LOS ANGELES — Todd McLellan was coaching the hottest team in the NHL when the season paused March 12 due to concerns about the coronavirus. The Los Angeles Kings won seven in a row following their 3-2 victory against the Ottawa Senators at Staples Center on March 11 and were 10-2-1 in their past 13 games.
“It was pointing in the right direction,” McLellan said during a conference call Monday. “The tank was as full as it’s been all year. Players were doing things the right way. We were coming together as a team. We were structurally much more efficient and less error-prone than we were in the past, which was everything we could ask of from a relatively new group.”
McLellan said he did not know if his team would have been able to continue that level of play over the final 12 games of the regular season, which included seven against teams holding or competing for a berth into the Stanley Cup Playoffs, but he praised center Anze Kopitar, forward Dustin Brown and defenseman Drew Doughty for their production and leadership.
“It would have been interesting to see if we could have maintained it or if we would have begun to stray from structure, to stray from the commitment to doing things right, and often with success that begins to happen, especially with young teams,” McLellan said. “It would have been a great learning opportunity for us to go through should it have arrived, but maybe we’ll find that out in the next month or two if we can get back playing again.”
Bunkered at his home in Manhattan Beach, California, McLellan has been studying tape and holding conference calls with team executives, medical staff and coaches to prepare for the possible resumption of the season.

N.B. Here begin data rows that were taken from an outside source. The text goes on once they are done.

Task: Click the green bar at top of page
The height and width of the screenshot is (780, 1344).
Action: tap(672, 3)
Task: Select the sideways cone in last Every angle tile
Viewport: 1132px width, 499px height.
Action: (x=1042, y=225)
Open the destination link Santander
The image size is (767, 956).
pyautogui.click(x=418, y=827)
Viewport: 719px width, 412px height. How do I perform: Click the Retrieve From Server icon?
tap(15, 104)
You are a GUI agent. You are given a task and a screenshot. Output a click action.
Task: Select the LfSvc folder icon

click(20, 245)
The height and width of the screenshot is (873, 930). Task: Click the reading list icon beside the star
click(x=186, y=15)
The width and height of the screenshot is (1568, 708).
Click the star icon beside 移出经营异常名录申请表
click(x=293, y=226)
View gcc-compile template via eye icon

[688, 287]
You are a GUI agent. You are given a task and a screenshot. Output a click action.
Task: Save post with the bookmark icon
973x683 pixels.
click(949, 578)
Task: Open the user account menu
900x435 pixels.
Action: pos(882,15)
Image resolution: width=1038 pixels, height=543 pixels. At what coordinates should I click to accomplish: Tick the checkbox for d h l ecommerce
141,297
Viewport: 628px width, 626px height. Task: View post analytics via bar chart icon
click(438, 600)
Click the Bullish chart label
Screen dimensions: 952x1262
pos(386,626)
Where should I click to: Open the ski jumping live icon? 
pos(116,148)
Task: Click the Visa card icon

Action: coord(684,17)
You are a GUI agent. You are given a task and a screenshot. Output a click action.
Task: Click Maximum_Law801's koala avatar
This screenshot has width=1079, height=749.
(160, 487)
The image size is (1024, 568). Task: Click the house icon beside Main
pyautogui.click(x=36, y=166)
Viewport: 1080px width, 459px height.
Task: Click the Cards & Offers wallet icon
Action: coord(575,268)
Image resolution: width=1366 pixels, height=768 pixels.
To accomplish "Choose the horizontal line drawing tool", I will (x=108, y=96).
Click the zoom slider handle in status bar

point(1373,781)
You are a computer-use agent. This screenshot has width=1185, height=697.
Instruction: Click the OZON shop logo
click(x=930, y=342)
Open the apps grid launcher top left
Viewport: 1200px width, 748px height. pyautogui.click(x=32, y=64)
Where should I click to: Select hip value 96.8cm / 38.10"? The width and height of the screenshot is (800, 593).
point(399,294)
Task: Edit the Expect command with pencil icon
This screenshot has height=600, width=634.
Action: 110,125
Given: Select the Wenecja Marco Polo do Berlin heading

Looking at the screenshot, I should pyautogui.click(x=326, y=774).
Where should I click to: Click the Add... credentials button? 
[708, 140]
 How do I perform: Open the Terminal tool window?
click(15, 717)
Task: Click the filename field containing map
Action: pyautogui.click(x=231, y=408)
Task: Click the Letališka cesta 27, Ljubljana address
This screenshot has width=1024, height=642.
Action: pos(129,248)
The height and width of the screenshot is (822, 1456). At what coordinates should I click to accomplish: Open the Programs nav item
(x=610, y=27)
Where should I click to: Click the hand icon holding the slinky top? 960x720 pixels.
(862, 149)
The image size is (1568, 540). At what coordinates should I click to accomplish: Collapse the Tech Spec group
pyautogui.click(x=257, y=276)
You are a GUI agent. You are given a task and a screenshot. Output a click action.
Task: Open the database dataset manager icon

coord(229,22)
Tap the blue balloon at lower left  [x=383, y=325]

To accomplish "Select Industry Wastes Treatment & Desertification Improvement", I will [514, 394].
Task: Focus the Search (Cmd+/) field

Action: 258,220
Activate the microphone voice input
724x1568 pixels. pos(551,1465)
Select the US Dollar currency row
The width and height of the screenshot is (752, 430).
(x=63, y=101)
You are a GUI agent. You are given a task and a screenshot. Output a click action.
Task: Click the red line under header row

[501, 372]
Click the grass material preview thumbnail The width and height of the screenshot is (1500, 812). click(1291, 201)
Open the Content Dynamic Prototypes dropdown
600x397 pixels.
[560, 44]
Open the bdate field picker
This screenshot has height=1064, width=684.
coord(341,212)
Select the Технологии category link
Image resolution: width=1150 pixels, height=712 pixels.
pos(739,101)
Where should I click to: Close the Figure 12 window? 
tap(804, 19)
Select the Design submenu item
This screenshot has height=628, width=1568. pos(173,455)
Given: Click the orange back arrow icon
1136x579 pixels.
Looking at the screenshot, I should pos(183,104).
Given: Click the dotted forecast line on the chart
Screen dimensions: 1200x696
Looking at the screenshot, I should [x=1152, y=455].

He is trying to maintain a daily routine but said he is finding it difficult to adjust to the absence of live sports.
“I can’t turn the TV on and watch the Dodgers on (Major League Baseball’s) opening night,” McLellan said. “I would have been excited about watching that and [it] would have created an escape for me. The fans that are missing the Kings games right now, that two-and-a-half-hour period is soothing. It provides a sense of relief and escape.”
McLellan said he believes the eventual return of the NHL and other sports will represent a significant milestone in the coronavirus pandemic.
“I think that sport will be a big part of the healing process when this is done because it will start up again and it will allow people, whether they are at home watching it on TV or listening to it online or on the radio or in-person, it will allow people to get back to what they consider the norm,” McLellan said. “And once sports starts back up again, I think it will be a good signal to the rest of the world or everyday society that things are beginning to normalize.”